This article is a correction to:
Extended-Spectrum Beta-Lactamase Producing-Escherichia coli Isolated From Irrigation Waters and Produce in Ecuador
Lorena Montero
Jorge Irazabal2
Paul Cardenas
Jay P. Graham
Gabriel Trueba- 1Instituto de Microbiología, Colegio de Ciencias Biológicas y Ambientales, Universidad San Francisco de Quito, Quito, Ecuador
- 2Agrocalidad, Agencia de Regulación y Control Fito y Zoosanitario, Quito, Ecuador
- 3Environmental Health Sciences Division, University of California, Berkeley, Berkeley, CA, United States
A Corrigendum on
Extended-Spectrum Beta-Lactamase Producing-Escherichia coli Isolated From Irrigation Waters and Produce in Ecuador
by Montero, L., Irazabal, J., Cardenas, P., Graham, J. P., and Trueba, G. (2021).

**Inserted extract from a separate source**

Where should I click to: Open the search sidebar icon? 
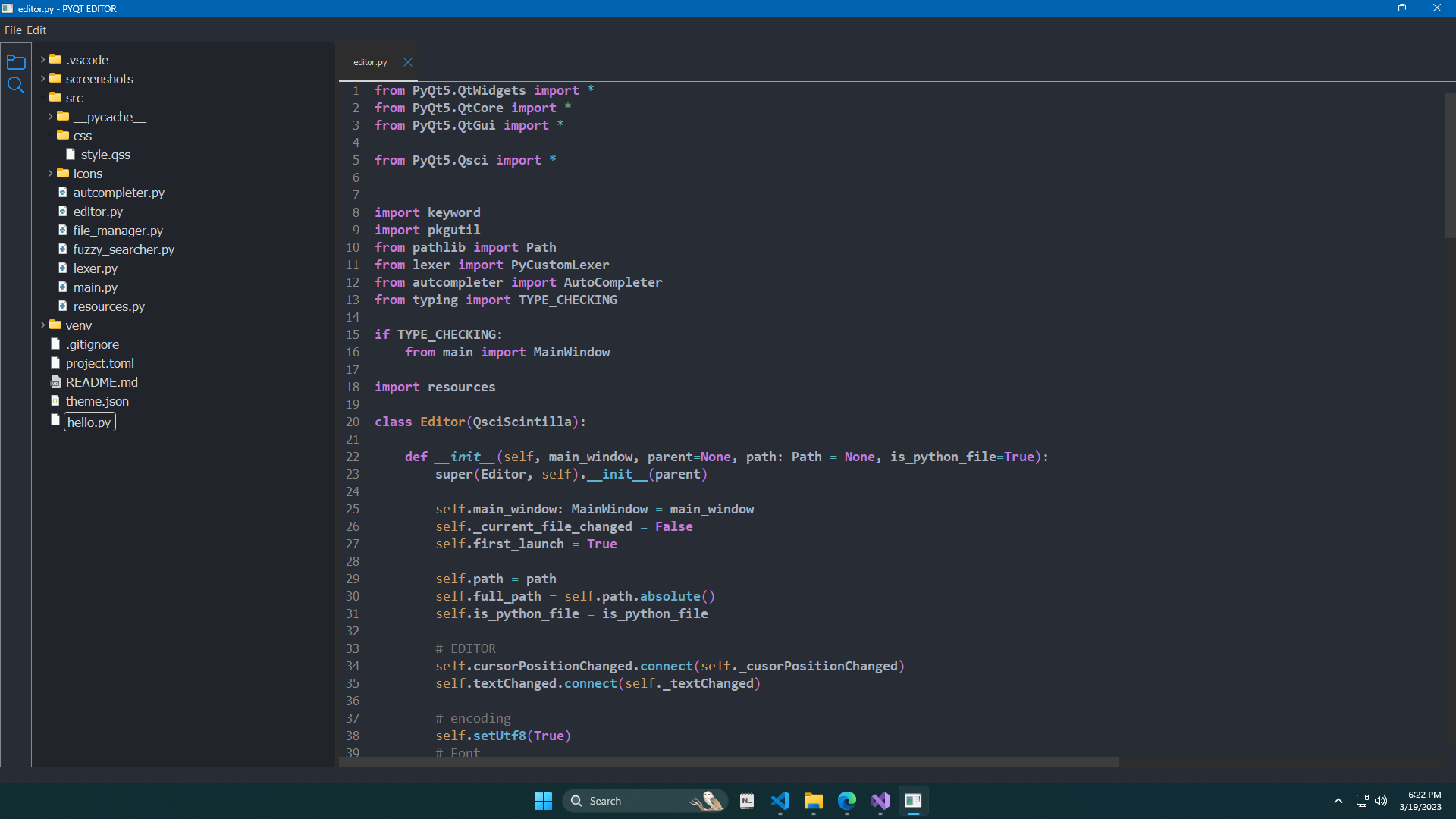[15, 85]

Front. Microbiol. 12:709418. doi: 10.3389/fmicb.2021.709418
In the original article, there was a mistake in the legend for Figure 3 as published. We included the word “host” by mistake. The correct legend appears below.
Figure 3. Phylogenetic tree of ESBL-E.coli sequences from irrigation water, fruits, and vegetables. Maximum likelihood phylogenetic tree of the core genomes of 80 ESBL-E.coli isolates from irrigation water, fruits, and vegetables. The labels show the isolate ID assigned according to the sample ID, the origin of the isolate is shown by source colors (irrigation water: blue, onion: brown, banana: yellow, blackberry: purple, strawberry: red, and garlic: green). The background colors highlighted on the branches of the tree indicate the seven identified phylogroups. Numbers represent bootstrap values using 1,000 pseudo-replicates.
In the original article, there was an error, the manuscript states that sequences were deposited in the European Nucleotide Archive but were deposited to Bioproject- NCBI.
A correction has been made to the Section Materials and Methods, “Sequence Accession Number,” paragraph one:
“The sequences were uploaded to Bioproject- NCBI under the following accession numbers: SAMN20872921, SAMN20872922, SAMN20872998, SAMN20873936, SAMN20873938, SAMN20873941, SAMN20873969, SAMN20873994, SAMN20874637, SAMN20875987, SAMN20875988, SAMN20875992, SAMN20875994, SAMN20875998, SAMN20879008, SAMN20879962, SAMN20879963, SAMN20879975, SAMN20879976, SAMN20880112, SAMN20880135, SAMN20880136, SAMN20881008, SAMN20881023, SAMN20881078, SAMN20881101, SAMN20881102, SAMN20881103, SAMN20881104, SAMN20881105, SAMN20881397, SAMN20881398, SAMN20881399, SAMN20881400, SAMN20882115, SAMN20882121, SAMN20882132, SAMN20882145, SAMN20882146, SAMN20882147, SAMN20882148, SAMN20882149, SAMN20883143, SAMN20883144, SAMN20883145, SAMN20883146, SAMN20883147, SAMN20884528, SAMN20884547, SAMN20884549, SAMN20886717, SAMN20887874, SAMN20887881, SAMN20887882, SAMN20887901, SAMN20887904, SAMN20887915, SAMN20887924, SAMN20887927, SAMN20887932, SAMN20887933, SAMN20888904, SAMN20888908, SAMN20888911, SAMN20888912, SAMN20888913, SAMN20888914, SAMN20888915, SAMN20888916, SAMN20888921, SAMN20888932, SAMN20888933, SAMN20888934, SAMN20888941, SAMN20888958, SAMN20888959, SAMN20888960, SAMN20888962, SAMN20890819, SAMN20891007.”
The original article contains texts identical to those found in another article published by our group.
A correction has been made to the Section Materials and Methods, “DNA Sequencing and Analysis:”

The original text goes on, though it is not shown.